* start Extract provided *

And Emeth is moderated. I don't have to do a lot of that, because we are just a tiny grain of sand in the vast ocean of the internet, but I do have to moderate from time to time. Once in awhile, a bad sort ends up here.

Ultimately, we made it almost two years here before objectionable things started rearing their heads, but then the day came. So, I sat down and thought about what is appropriate here on Emeth, and what is not. What I knew I didn't want to do, is moderate under ever changing, seat of the pants, no explanation given, rules like has been done on Facebook, Twitter, and elsewhere. So, I wrote the rules down, and posted them on Emeth's main page. In the time since, that has served well.

But, I think that each little community on this platform is different, and will have different needs for moderation, and that's why it should be done, by each little community.

That's how it works, even on huge platforms like Reddit.

* end Extract provided *
* start Stored data *

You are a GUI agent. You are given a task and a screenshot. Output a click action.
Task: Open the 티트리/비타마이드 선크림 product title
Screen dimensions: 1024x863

* end Stored data *
* start Stored data *

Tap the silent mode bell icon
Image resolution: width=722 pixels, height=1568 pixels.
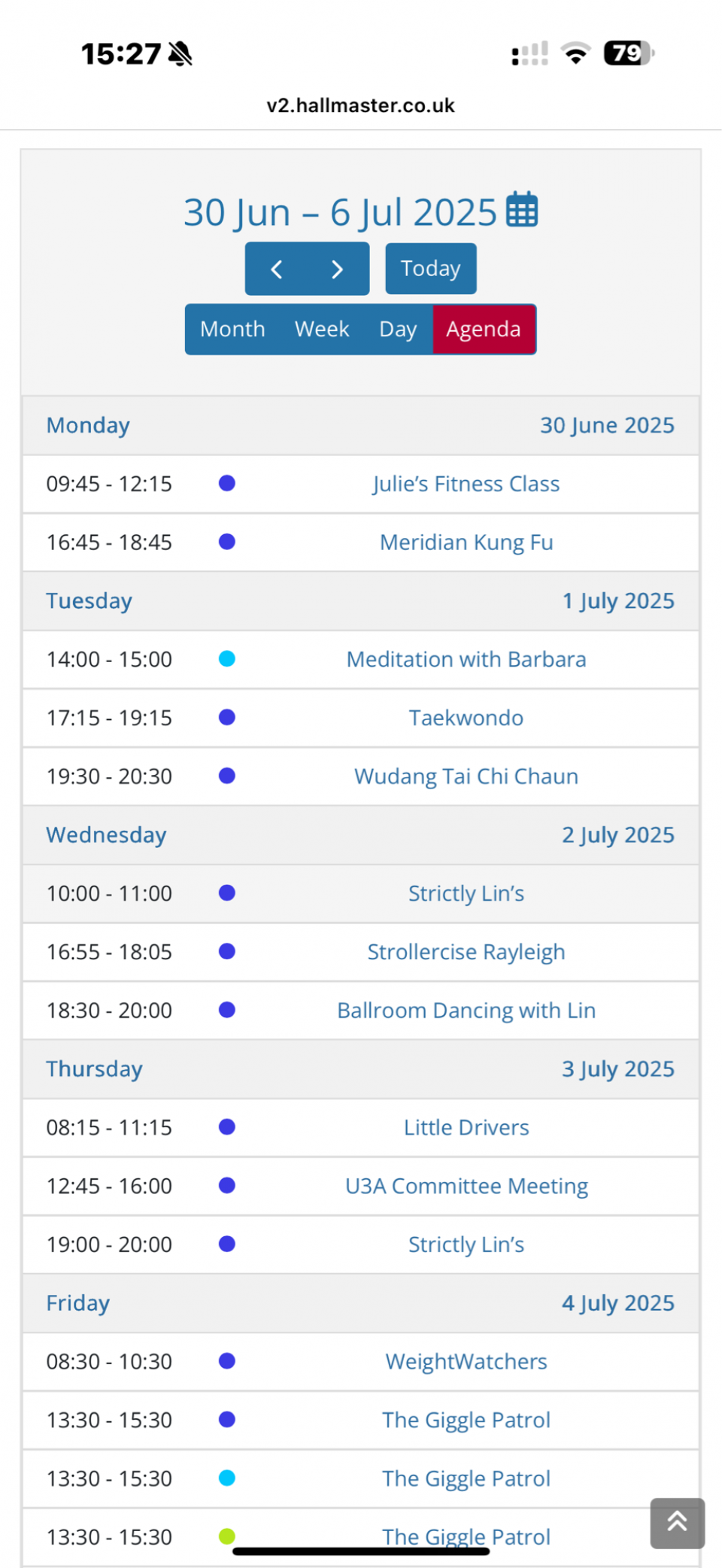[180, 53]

* end Stored data *

§ Work to do
Answer these questions using the passage on moderating Emeth:
1. How long did Emeth go before objectionable things started appearing?
2. Where were the written rules posted?
3. Which huge platform is named as one where moderation is done by each little community?

§ Answer to this exercise
1. Almost two years.
2. On Emeth's main page.
3. Reddit.